Work order —
Each entry below should be retyped exactly as given.

Records drawn from a dataset:
BEGIN
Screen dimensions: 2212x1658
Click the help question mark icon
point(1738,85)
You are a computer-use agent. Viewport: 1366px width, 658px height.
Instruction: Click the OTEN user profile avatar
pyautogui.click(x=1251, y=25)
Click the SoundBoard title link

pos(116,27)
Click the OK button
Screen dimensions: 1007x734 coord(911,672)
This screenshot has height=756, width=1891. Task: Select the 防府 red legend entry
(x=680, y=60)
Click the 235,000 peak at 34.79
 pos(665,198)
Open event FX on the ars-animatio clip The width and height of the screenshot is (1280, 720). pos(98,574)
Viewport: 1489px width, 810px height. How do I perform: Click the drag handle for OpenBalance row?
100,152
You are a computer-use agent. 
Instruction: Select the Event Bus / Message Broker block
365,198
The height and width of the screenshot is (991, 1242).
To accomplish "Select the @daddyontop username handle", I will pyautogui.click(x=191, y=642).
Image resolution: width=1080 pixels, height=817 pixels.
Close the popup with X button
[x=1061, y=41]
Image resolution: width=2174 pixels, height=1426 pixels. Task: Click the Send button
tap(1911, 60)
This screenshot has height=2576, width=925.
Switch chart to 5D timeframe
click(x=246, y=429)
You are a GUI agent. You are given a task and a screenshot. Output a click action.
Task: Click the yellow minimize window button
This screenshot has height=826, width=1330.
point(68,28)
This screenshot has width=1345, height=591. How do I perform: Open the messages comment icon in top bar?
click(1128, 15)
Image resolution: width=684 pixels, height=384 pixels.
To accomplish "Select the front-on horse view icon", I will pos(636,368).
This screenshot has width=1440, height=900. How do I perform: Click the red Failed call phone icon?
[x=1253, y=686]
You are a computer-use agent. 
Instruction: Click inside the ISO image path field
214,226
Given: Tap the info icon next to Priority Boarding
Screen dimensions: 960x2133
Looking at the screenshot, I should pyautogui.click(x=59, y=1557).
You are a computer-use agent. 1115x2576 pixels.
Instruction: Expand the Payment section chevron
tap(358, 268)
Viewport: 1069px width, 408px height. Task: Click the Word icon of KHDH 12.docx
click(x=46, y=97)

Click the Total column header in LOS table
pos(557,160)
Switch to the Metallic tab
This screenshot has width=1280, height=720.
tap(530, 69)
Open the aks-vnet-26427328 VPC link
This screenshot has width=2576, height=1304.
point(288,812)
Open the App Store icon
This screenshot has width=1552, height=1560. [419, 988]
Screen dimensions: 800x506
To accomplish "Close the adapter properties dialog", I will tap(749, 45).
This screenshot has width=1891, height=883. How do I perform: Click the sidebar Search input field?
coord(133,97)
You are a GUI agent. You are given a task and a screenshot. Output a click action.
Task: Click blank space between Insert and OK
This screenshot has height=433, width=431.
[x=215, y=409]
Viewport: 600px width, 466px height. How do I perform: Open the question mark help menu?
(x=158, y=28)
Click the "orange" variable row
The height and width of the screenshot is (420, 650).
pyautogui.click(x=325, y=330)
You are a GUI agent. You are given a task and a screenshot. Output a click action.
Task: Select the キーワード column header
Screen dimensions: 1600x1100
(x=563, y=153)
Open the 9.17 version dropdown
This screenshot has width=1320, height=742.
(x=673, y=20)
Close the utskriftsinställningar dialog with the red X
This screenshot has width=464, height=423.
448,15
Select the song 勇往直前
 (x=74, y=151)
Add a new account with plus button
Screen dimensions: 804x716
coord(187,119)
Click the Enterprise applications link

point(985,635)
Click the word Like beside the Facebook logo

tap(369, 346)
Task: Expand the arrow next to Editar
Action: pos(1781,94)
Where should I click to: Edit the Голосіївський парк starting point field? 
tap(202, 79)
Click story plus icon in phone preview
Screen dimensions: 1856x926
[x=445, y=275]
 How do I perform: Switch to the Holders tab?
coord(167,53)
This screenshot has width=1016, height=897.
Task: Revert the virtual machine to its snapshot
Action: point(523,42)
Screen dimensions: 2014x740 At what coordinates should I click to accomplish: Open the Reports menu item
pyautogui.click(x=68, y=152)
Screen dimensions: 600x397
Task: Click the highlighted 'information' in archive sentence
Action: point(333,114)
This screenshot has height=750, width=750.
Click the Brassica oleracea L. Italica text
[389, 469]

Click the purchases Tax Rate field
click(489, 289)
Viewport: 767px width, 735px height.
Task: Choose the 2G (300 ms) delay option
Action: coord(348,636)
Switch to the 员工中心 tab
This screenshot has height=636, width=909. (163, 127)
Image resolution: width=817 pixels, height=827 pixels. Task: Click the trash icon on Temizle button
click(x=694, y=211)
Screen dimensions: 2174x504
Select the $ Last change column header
END
Written solution —
Screen dimensions: 2212x1658
Click the help question mark icon
point(1738,85)
You are a computer-use agent. Viewport: 1366px width, 658px height.
Instruction: Click the OTEN user profile avatar
pyautogui.click(x=1251, y=25)
Click the SoundBoard title link

pos(116,27)
Click the OK button
Screen dimensions: 1007x734 coord(911,672)
This screenshot has height=756, width=1891. Task: Select the 防府 red legend entry
(x=680, y=60)
Click the 235,000 peak at 34.79
 pos(665,198)
Open event FX on the ars-animatio clip The width and height of the screenshot is (1280, 720). pos(98,574)
Viewport: 1489px width, 810px height. How do I perform: Click the drag handle for OpenBalance row?
100,152
You are a computer-use agent. 
Instruction: Select the Event Bus / Message Broker block
365,198
The height and width of the screenshot is (991, 1242).
To accomplish "Select the @daddyontop username handle", I will pyautogui.click(x=191, y=642).
Image resolution: width=1080 pixels, height=817 pixels.
Close the popup with X button
[x=1061, y=41]
Image resolution: width=2174 pixels, height=1426 pixels. Task: Click the Send button
tap(1911, 60)
This screenshot has height=2576, width=925.
Switch chart to 5D timeframe
click(x=246, y=429)
You are a GUI agent. You are given a task and a screenshot. Output a click action.
Task: Click the yellow minimize window button
This screenshot has height=826, width=1330.
point(68,28)
This screenshot has width=1345, height=591. How do I perform: Open the messages comment icon in top bar?
click(1128, 15)
Image resolution: width=684 pixels, height=384 pixels.
To accomplish "Select the front-on horse view icon", I will pos(636,368).
This screenshot has width=1440, height=900. How do I perform: Click the red Failed call phone icon?
[x=1253, y=686]
You are a computer-use agent. 
Instruction: Click inside the ISO image path field
214,226
Given: Tap the info icon next to Priority Boarding
Screen dimensions: 960x2133
Looking at the screenshot, I should pyautogui.click(x=59, y=1557).
You are a computer-use agent. 1115x2576 pixels.
Instruction: Expand the Payment section chevron
tap(358, 268)
Viewport: 1069px width, 408px height. Task: Click the Word icon of KHDH 12.docx
click(x=46, y=97)

Click the Total column header in LOS table
pos(557,160)
Switch to the Metallic tab
This screenshot has width=1280, height=720.
tap(530, 69)
Open the aks-vnet-26427328 VPC link
This screenshot has width=2576, height=1304.
point(288,812)
Open the App Store icon
This screenshot has width=1552, height=1560. [419, 988]
Screen dimensions: 800x506
To accomplish "Close the adapter properties dialog", I will tap(749, 45).
This screenshot has width=1891, height=883. How do I perform: Click the sidebar Search input field?
coord(133,97)
You are a GUI agent. You are given a task and a screenshot. Output a click action.
Task: Click blank space between Insert and OK
This screenshot has height=433, width=431.
[x=215, y=409]
Viewport: 600px width, 466px height. How do I perform: Open the question mark help menu?
(x=158, y=28)
Click the "orange" variable row
The height and width of the screenshot is (420, 650).
pyautogui.click(x=325, y=330)
You are a GUI agent. You are given a task and a screenshot. Output a click action.
Task: Select the キーワード column header
Screen dimensions: 1600x1100
(x=563, y=153)
Open the 9.17 version dropdown
This screenshot has width=1320, height=742.
(x=673, y=20)
Close the utskriftsinställningar dialog with the red X
This screenshot has width=464, height=423.
448,15
Select the song 勇往直前
 (x=74, y=151)
Add a new account with plus button
Screen dimensions: 804x716
coord(187,119)
Click the Enterprise applications link

point(985,635)
Click the word Like beside the Facebook logo

tap(369, 346)
Task: Expand the arrow next to Editar
Action: pos(1781,94)
Where should I click to: Edit the Голосіївський парк starting point field? 
tap(202, 79)
Click story plus icon in phone preview
Screen dimensions: 1856x926
[x=445, y=275]
 How do I perform: Switch to the Holders tab?
coord(167,53)
This screenshot has width=1016, height=897.
Task: Revert the virtual machine to its snapshot
Action: point(523,42)
Screen dimensions: 2014x740 At what coordinates should I click to accomplish: Open the Reports menu item
pyautogui.click(x=68, y=152)
Screen dimensions: 600x397
Task: Click the highlighted 'information' in archive sentence
Action: point(333,114)
This screenshot has height=750, width=750.
Click the Brassica oleracea L. Italica text
[389, 469]

Click the purchases Tax Rate field
click(489, 289)
Viewport: 767px width, 735px height.
Task: Choose the 2G (300 ms) delay option
Action: coord(348,636)
Switch to the 员工中心 tab
This screenshot has height=636, width=909. (163, 127)
Image resolution: width=817 pixels, height=827 pixels. Task: Click the trash icon on Temizle button
click(x=694, y=211)
Screen dimensions: 2174x504
Select the $ Last change column header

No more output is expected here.